Records for this exercise
— start —
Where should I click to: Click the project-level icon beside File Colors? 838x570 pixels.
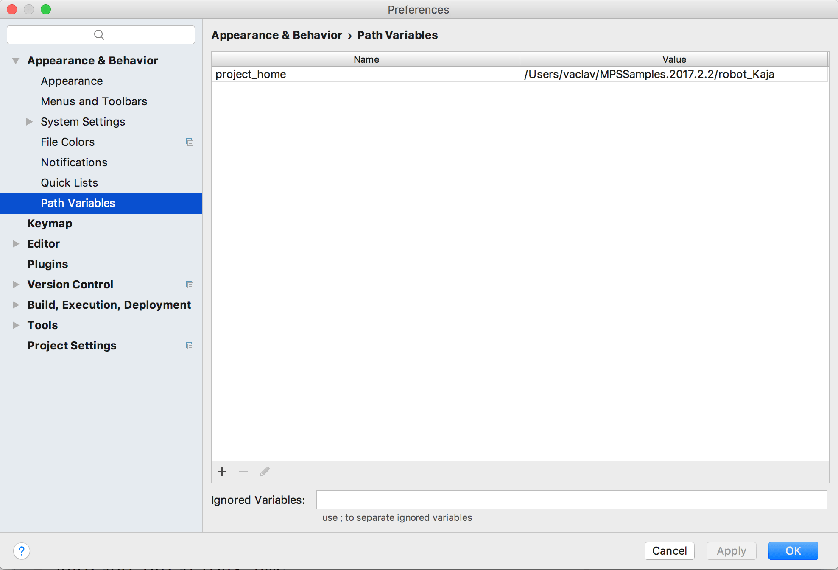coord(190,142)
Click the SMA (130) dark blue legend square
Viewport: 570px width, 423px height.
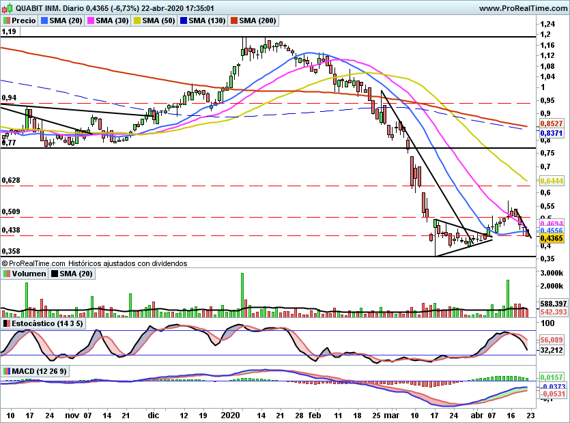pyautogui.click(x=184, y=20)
— end —
Task to carry out
Reproduce word for word the material starting at the line that contains "Click the SMA (130) dark blue legend square" and continuing through the end of the material, with both ends included. Leave the pictures out of your answer.

Expected answer
Click the SMA (130) dark blue legend square
Viewport: 570px width, 423px height.
pyautogui.click(x=184, y=20)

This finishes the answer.